Ela sorriu tristemente.
― Hoje eu vejo isso.
― O que vocês estão fazendo? ― Perguntou Josephine se aproximando. ― Escolham algumas coisas ― ordenou.
― O que é aquilo? ― Investiguei apontando para a arara de panos coloridos e brilhantes.
― Sáris. Johanna trouxa uma mala inteira deles quando visitou o lado oriental da subseção Samuel ― respondeu a loura.
― Ela não quer mais? ― Indagou Jackeline que aparentemente tinha ficado ali o tempo todo.
― Johanna não é do tipo que mantêm as coisas para ela por muito tempo. Em um minuto ela quer e no minuto seguinte não quer mais ― ela cuspiu e pareceu que ela estava falando sobre algo mais e isso foi confirmado logo em seguida: ― Exatamente como ela fez com Danny ― balançou a cabeça, enojada. ― Escolham algo meninas, não sejam tão acanhadas ― com isso ela saiu andando.
― Wow ― declarou Dakota. ― Quem é Danny?
― O noivo dela ― respondi também um pouco chocada.
― Caramba! Ela pegou o noivo descartado da irmã? ― Falou alto demais.
Encolhi-me interiormente, odiando o rumo que aquela conversa estava tomando e comecei a escolher algumas coisas que me pareciam viáveis. As meninas mais novas pareciam mais interessadas em conversar entre si do que realmente escolher algo, então tínhamos muitas opções. Conversei mais um pouco com Jackeline e Dakota, mas apenas amenidades, nenhuma de nós tocou no grande ponto de interrogação que era a Seita. No final, eu tinha vestidos suficientes para a vida toda, o que acabou me fazendo precisar de quatro viagens até levar tudo para o quarto e pedir ajuda para Dakota.

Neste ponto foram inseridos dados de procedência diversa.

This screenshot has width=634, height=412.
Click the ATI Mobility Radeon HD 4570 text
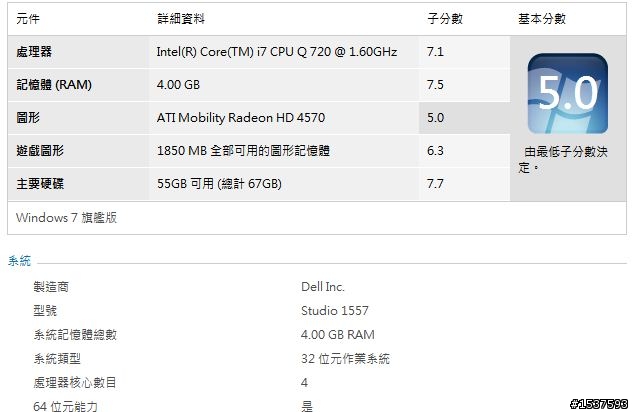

No fim da noite, após o jantar Nicholas se aboletou em meu quarto parecendo não ter a menor pretensão de sair.
― Tenho uma coisa para te contar ― declarou.
― E o que seria? ― Retruquei ainda tentando guardar tudo no armário.
― Eu consegui. Pegar um animal, quero dizer. Bem, eu e outros quatro, mas eu consegui e é isso que importa, não é?
― Claro ― respondi meio desinteressada.
― Henry disse: "Apesar de eu ter certeza que Josephine irá nos matar, estejam aqui as seis da manhã".
― Josephine irá nos matar ― eu disse ― que pensamento mais agradável.
Ele sorriu como se aquele pensamento fosse realmente agradável.
― Eu venho te buscar amanhã ― disse quando o levei até a porta.
― Eu te espero ― respondi. Ele não parecia com vontade nenhuma de ir embora e eu não tinha vontade nenhuma de fechar a porta também.
― Bem, eu acho que é isso ― sussurrou. ― Te vejo amanhã, Luna ― concluiu antes de começar a descer o corredor.
Fechei a porta e fiquei alguns segundos encostada nela. O que diabos era aquilo?